Chickenpox vs Shingles
 

Varicella zoster is a virus that enters the body via droplet inhalation and via direct contact of the fluids expelled from ruptured vesicles. This virus has an incubation period of around 7 days. Once this virus enters the body, the individual becomes infective for about two days before the onset of the characteristic rash and remains infective until all the vesicles have ruptured and crusted over. The vesicles last for about 7 days and, once crusted over, the lesions are not infective. The rash starts on the trunk and spreads outwards to the limbs. First vesicles containing a clear fluid appear. They turn into pustules a few days later.

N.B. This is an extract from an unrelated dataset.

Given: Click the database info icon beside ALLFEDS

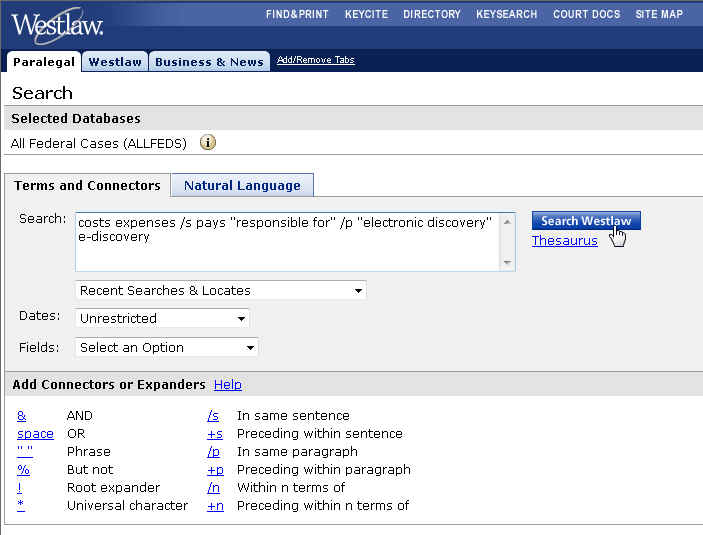Looking at the screenshot, I should 208,143.
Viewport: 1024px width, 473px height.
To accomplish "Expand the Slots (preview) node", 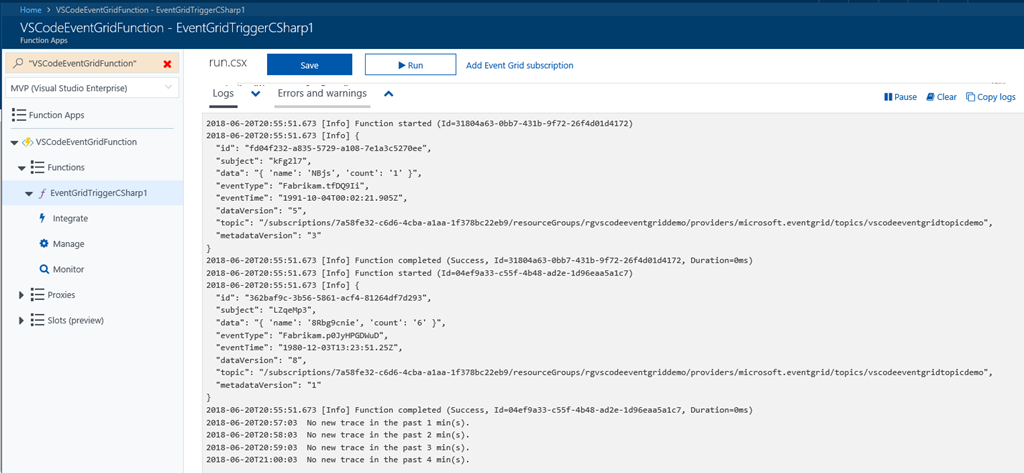I will [x=22, y=320].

Chickenpox is common in children. When exposed the body starts producing IgG, IgM and IgA antibodies. IgG is the smallest antibody, and it lasts a lifetime. The immune response limits the primary infection. However, after infection the virus spreads to the nerves and remains dormant in dorsal root ganglia. Reactivation of these latent viruses causes the secondary infection. It manifests as shingles. During pregnancy, the varicella infection is very dangerous. It can cross the placenta and infect the fetus. The effects are much greater in early pregnancy. The outcome is known as congenital varicella syndrome. In late pregnancy, the mother is the one who suffers more. If the mother has had varicella infection earlier in life, she is immune and does not need to be worried about the baby because IgG antibodies cross the placenta and protects the baby. Even though the causative organism is the same the clinical manifestation is very different because of the immune mediated mechanisms. The primary varicella infection results in chickenpox while the reactivation causes shingles. This article outlines the major differences between the two conditions, Chickenpox and Shingles.

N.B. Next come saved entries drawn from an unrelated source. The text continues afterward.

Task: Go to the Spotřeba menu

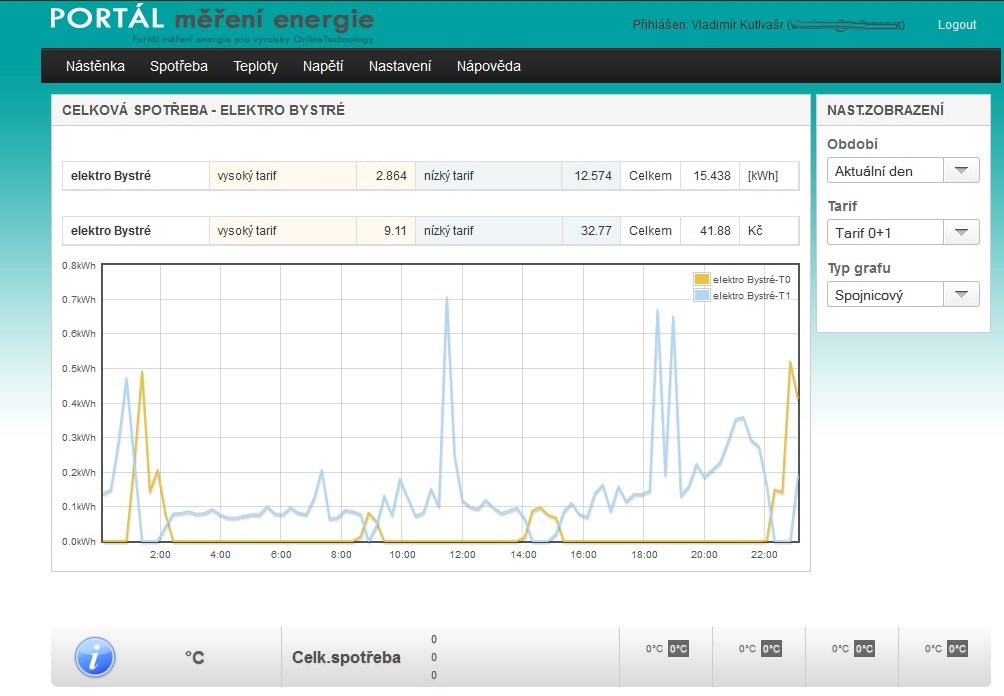Action: click(x=179, y=67)
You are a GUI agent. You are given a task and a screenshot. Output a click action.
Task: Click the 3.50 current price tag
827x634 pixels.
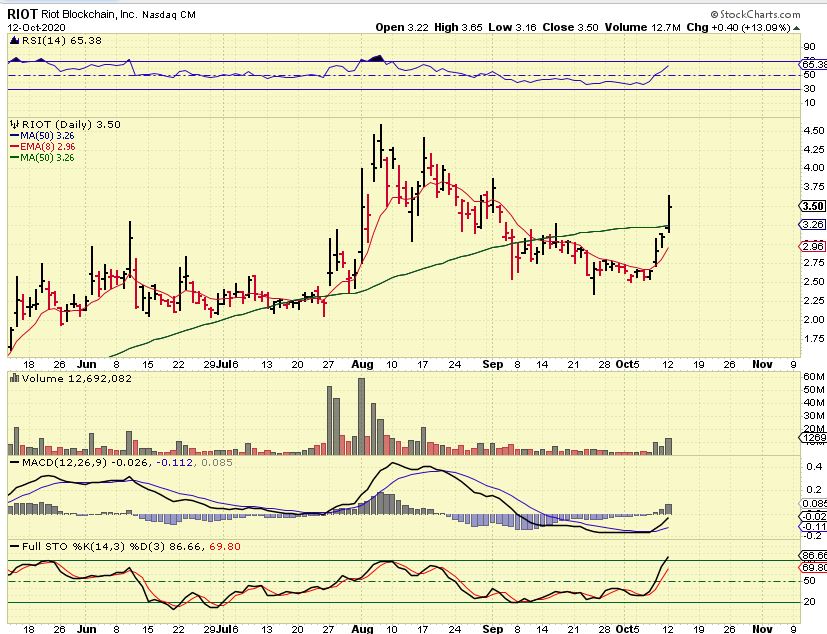click(x=812, y=206)
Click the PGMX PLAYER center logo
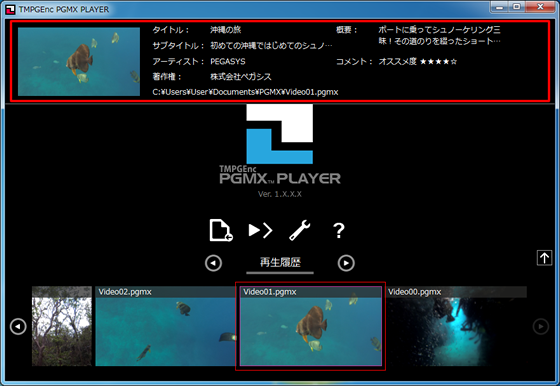 coord(280,151)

Chickenpox | clinical features, symptoms and signs, diagnosis, prognosis, treatment and prevention

Chickenpox is characterized by the appearance of vesicles containing a clear fluid. The vesicles appear first on trunk, most commonly on the back. Then they spread outwards to the limbs. When the vesicles reach the distal limbs, the initial vesicles have ruptured and crusted over. These blisters itch intensely. Vesicles are accompanied by prodromal symptoms like fever, lethargy, muscle pains, loss of appetite and feeling of ill health. Nasal discharge is a common symptom and varicella can be complicated with varicella pneumonia, hepatitis, encephalitis and necrotizing fasciitis. Varicella is not fatal. In adults, the disease is less common but is associated with more complications.

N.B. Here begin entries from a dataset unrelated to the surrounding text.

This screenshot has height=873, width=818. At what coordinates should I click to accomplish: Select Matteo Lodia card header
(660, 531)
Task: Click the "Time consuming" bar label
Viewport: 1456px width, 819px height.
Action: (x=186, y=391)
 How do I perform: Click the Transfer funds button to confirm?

Diagnosis is clinical, and the doctors, by examining the characteristic of vesicles, make the diagnosis. Very rarely Tzanck smear, viral culture may be done if serious doubts are there. Congenital varicella syndrome can be diagnosed with ultrasound scanning before birth. Amniotic fluid PCR may also be needed for confirmation.

Antiviral drugs are rarely needed in varicella. In pregnancy antiviral drugs may be administered. Calamine lotion may help with itching. NSAIDs should not be given to children with fever due to the risk of developing Reye’s syndrome. Acetaminophen (paracetamol) is a good antipyretic. Varicella vaccine given in childhood is a good method of prevention. One dose is not enough for life long immunity, and a second booster dose is therefore needed.

Shingles | clinical features, symptoms and signs, diagnosis, prognosis, treatment and prevention

Shingles is a reactivation of latent varicella virus. Adults who had chickenpox during childhood are at risk of getting shingles. Varicella virus remains dormant in sensory nerve ganglia, and the reactivation causes blisters along the sensory distribution of the same ganglion. The blisters are, therefore, are localized to a single dermatome. These blisters follow the same natural history as those in varicella. There may be a post-herpetic nerve pain which may be severe enough to disturb sleep.

Diagnosis is clinical. Antiviral drugs are generally prescribed. Calamine lotion and acetaminophen may help with the symptoms. Shingles vaccine is advised for adults above 50 years of age who had chickenpox in childhood.

What is the difference between Shingles and Chickenpox?

• Chickenpox is the primary infection while shingles is the reactivation.

• Chicken pox is common in childhood while shingles is common in adulthood.

• Chickenpox rash appears all over the body while shingles rash is localized to a dermatome.

• Chickenpox is rarely complicated while shingles may lead to complications more often.

• Antiviral drugs are advised generally in shingles and not in chickenpox.